When you reach the line containing "Screen dimensions: 720x407" in the entries below, begin reproducing lines exactly, and stop once the line containing "Task: Open the 中国 country dropdown" is done.

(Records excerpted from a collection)

────────

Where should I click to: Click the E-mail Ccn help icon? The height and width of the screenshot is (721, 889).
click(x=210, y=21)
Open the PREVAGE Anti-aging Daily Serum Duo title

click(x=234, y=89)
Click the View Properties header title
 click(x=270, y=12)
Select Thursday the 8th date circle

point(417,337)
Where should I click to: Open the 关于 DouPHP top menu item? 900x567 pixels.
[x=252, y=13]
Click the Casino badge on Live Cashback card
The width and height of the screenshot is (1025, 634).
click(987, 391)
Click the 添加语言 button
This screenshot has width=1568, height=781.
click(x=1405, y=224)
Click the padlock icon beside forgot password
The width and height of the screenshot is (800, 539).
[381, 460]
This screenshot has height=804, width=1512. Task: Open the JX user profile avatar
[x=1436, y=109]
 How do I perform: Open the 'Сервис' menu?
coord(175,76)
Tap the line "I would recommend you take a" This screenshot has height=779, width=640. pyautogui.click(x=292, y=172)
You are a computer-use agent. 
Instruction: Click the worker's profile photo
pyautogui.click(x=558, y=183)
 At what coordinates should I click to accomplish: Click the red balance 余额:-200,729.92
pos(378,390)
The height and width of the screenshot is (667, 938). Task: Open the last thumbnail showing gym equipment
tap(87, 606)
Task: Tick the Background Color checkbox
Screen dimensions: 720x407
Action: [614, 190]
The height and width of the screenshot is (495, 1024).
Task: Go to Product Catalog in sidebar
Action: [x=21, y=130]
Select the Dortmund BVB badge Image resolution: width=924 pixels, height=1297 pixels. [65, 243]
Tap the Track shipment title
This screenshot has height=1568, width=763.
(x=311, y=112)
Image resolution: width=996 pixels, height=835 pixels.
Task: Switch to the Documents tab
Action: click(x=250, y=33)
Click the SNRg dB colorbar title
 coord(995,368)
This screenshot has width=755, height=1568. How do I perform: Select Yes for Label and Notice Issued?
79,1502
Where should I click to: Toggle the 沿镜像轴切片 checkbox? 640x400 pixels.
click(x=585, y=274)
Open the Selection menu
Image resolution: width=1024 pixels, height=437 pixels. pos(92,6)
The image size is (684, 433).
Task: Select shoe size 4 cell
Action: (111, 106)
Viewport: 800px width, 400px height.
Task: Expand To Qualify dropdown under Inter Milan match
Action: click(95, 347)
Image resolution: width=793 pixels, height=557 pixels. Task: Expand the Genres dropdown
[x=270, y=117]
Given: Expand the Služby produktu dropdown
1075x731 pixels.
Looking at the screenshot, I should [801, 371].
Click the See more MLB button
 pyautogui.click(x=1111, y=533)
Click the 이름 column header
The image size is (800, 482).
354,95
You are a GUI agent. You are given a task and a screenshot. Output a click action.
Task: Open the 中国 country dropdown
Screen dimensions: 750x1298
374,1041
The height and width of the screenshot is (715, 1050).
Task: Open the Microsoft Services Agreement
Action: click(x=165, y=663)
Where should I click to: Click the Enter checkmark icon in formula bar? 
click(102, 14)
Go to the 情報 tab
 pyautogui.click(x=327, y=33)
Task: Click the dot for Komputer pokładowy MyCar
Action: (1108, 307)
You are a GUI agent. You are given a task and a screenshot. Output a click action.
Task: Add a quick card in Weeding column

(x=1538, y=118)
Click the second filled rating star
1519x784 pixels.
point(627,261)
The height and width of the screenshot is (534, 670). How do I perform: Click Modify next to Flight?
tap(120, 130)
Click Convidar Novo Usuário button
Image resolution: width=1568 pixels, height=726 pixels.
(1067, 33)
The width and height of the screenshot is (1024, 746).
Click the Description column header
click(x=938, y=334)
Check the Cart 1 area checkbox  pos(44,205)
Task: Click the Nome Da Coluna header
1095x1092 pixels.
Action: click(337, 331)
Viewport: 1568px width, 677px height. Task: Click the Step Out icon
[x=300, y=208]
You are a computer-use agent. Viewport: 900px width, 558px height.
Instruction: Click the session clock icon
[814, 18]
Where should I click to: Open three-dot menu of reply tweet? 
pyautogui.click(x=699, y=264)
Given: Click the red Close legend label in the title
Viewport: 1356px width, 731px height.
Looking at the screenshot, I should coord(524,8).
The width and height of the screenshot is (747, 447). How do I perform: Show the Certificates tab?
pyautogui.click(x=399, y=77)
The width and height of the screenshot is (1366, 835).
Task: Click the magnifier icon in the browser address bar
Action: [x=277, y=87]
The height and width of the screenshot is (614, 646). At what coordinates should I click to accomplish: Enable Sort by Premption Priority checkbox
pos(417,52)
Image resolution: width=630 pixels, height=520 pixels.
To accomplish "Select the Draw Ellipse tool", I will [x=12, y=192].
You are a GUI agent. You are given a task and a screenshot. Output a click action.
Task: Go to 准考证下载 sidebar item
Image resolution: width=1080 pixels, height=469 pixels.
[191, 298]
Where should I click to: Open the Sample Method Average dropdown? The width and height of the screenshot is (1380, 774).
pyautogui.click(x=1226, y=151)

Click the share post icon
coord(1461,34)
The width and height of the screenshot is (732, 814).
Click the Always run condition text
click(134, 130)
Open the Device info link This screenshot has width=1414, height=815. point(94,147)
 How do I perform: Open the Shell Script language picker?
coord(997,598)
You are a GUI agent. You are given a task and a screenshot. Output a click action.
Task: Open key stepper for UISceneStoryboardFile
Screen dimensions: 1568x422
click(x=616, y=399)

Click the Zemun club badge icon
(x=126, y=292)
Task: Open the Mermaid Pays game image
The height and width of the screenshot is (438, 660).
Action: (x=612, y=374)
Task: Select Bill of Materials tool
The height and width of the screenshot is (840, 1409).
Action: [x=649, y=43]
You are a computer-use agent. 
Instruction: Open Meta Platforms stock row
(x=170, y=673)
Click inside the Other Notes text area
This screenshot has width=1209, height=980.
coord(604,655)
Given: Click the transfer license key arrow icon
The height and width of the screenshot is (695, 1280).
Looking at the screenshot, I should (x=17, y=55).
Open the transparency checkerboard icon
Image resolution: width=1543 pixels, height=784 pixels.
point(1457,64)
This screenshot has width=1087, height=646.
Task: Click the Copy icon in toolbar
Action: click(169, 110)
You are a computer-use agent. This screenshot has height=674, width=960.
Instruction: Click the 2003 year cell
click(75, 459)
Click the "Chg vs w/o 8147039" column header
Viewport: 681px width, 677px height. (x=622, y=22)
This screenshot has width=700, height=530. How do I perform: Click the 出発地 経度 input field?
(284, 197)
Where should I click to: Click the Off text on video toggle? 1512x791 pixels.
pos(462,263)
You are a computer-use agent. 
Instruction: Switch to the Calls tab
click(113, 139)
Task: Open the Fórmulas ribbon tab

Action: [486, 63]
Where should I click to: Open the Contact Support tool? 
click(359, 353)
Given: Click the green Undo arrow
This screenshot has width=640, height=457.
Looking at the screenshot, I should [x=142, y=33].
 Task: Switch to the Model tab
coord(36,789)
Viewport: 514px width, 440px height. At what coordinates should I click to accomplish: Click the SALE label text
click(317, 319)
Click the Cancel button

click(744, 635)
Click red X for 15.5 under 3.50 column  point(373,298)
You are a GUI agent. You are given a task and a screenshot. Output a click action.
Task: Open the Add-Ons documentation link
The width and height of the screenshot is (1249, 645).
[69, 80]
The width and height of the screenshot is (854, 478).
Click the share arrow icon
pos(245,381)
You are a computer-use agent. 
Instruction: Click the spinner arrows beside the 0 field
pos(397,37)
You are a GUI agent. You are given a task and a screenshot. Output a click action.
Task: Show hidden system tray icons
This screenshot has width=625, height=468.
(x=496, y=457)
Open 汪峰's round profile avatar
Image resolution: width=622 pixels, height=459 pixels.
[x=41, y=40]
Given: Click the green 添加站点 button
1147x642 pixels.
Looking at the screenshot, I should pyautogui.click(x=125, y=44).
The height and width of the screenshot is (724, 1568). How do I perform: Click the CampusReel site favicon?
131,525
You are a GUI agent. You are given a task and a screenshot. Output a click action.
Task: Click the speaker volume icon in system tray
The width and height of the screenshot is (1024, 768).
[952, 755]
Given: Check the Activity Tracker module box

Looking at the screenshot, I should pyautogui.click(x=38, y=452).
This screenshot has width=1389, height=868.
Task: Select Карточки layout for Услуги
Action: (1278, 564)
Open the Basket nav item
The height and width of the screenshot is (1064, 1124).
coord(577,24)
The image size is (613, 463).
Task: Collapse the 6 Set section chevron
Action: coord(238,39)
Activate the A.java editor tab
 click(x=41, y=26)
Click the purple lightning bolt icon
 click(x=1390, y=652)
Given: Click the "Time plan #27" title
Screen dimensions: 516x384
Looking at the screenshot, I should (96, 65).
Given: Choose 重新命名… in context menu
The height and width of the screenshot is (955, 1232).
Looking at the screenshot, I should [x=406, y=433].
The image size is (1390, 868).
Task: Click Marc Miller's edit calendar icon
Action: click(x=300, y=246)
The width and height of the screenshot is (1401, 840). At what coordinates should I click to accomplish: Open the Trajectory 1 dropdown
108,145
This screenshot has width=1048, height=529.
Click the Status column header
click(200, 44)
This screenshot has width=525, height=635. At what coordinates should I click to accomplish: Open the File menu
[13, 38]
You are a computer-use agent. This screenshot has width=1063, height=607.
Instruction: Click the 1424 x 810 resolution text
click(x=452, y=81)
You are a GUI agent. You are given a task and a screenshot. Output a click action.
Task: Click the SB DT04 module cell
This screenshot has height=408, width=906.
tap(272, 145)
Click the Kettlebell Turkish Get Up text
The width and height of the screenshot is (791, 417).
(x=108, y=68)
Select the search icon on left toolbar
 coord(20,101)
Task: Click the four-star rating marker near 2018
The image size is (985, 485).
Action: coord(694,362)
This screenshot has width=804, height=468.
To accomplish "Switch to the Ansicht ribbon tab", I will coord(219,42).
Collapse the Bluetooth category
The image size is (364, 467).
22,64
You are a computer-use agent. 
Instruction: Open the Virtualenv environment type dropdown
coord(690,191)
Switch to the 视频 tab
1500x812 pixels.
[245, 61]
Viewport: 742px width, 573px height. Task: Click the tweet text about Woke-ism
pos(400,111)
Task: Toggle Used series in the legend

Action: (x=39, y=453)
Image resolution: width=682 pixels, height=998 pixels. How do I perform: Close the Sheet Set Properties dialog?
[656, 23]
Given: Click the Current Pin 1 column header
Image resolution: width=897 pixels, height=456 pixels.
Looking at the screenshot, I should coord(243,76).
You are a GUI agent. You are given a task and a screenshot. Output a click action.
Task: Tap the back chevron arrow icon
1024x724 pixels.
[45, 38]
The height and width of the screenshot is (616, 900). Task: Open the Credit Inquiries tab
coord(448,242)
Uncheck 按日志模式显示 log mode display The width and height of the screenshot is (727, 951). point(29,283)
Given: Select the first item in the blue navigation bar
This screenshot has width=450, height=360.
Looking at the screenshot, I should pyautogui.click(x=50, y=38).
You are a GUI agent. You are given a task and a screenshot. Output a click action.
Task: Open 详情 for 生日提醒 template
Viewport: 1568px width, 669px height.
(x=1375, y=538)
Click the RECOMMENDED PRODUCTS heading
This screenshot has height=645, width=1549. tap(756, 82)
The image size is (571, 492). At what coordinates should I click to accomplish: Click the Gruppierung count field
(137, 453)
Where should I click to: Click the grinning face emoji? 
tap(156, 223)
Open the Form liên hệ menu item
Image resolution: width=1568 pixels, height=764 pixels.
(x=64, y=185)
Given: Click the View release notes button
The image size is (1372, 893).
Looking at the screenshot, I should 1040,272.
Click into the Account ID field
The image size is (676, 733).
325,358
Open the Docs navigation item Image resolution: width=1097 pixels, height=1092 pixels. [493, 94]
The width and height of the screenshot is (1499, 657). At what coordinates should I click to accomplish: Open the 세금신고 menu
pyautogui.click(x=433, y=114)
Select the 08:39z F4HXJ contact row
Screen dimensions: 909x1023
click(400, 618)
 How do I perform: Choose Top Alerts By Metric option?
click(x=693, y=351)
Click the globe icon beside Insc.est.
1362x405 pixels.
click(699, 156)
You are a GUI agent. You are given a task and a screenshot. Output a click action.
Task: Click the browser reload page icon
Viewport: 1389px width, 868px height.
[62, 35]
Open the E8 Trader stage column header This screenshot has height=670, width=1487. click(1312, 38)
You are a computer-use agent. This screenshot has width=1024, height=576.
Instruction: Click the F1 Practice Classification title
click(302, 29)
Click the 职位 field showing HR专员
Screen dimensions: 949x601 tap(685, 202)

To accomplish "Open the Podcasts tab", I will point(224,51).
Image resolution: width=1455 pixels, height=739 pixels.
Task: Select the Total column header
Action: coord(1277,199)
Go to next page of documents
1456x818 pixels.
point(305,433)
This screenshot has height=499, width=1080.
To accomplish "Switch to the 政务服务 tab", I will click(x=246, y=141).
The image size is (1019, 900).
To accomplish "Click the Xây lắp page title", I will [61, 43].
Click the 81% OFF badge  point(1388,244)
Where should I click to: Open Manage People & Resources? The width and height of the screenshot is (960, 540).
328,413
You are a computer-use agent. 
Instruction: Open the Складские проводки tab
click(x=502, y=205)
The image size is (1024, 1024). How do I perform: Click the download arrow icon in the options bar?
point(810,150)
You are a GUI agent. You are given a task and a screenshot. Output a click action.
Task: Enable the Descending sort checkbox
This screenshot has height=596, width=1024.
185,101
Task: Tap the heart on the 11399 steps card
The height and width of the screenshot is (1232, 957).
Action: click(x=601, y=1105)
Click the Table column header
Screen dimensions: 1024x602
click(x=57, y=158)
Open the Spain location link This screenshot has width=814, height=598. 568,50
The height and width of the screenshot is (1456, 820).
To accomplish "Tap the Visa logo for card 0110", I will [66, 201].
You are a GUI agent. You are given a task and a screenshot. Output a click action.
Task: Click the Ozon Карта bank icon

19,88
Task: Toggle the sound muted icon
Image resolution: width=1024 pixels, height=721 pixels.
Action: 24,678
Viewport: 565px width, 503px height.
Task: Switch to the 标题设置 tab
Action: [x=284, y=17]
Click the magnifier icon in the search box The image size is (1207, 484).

────────

■ Solution for this task
Screen dimensions: 720x407
Action: [614, 190]
The height and width of the screenshot is (495, 1024).
Task: Go to Product Catalog in sidebar
Action: [x=21, y=130]
Select the Dortmund BVB badge Image resolution: width=924 pixels, height=1297 pixels. [65, 243]
Tap the Track shipment title
This screenshot has height=1568, width=763.
(x=311, y=112)
Image resolution: width=996 pixels, height=835 pixels.
Task: Switch to the Documents tab
Action: click(x=250, y=33)
Click the SNRg dB colorbar title
 coord(995,368)
This screenshot has width=755, height=1568. How do I perform: Select Yes for Label and Notice Issued?
79,1502
Where should I click to: Toggle the 沿镜像轴切片 checkbox? 640x400 pixels.
click(x=585, y=274)
Open the Selection menu
Image resolution: width=1024 pixels, height=437 pixels. pos(92,6)
The image size is (684, 433).
Task: Select shoe size 4 cell
Action: (111, 106)
Viewport: 800px width, 400px height.
Task: Expand To Qualify dropdown under Inter Milan match
Action: click(95, 347)
Image resolution: width=793 pixels, height=557 pixels. Task: Expand the Genres dropdown
[x=270, y=117]
Given: Expand the Služby produktu dropdown
1075x731 pixels.
Looking at the screenshot, I should [801, 371].
Click the See more MLB button
 pyautogui.click(x=1111, y=533)
Click the 이름 column header
The image size is (800, 482).
354,95
You are a GUI agent. You are given a task and a screenshot. Output a click action.
Task: Open the 中国 country dropdown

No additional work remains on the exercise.